> _Task goal_
When a line in the listing below contains the word "element", return a copy of that line.
__________________________________________________
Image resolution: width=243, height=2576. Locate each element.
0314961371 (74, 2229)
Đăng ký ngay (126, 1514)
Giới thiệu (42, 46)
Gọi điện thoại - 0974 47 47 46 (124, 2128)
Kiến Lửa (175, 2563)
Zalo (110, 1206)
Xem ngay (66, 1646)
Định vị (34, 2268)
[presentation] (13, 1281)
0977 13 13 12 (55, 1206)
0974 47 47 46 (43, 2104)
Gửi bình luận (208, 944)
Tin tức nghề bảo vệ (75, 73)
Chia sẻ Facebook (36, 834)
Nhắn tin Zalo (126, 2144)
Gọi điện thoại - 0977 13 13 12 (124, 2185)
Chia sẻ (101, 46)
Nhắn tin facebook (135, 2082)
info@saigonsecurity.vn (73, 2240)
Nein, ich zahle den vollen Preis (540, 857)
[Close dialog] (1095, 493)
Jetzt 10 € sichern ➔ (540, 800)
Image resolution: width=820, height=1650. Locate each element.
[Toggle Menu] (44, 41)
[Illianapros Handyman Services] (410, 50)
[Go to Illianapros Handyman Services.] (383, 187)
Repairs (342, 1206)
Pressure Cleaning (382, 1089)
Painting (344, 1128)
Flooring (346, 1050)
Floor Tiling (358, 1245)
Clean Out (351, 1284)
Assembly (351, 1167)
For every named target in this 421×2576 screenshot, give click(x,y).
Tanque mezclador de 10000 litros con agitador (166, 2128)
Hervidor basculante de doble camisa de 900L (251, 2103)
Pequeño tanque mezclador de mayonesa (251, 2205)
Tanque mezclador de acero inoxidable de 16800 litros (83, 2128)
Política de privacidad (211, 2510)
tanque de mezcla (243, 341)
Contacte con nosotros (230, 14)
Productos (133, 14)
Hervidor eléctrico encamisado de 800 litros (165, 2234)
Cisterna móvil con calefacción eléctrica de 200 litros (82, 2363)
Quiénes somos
__________________________________________________
> _Response to the task_
Image resolution: width=243, height=2576. Locate each element.
Image resolution: width=820, height=1650. Locate each element.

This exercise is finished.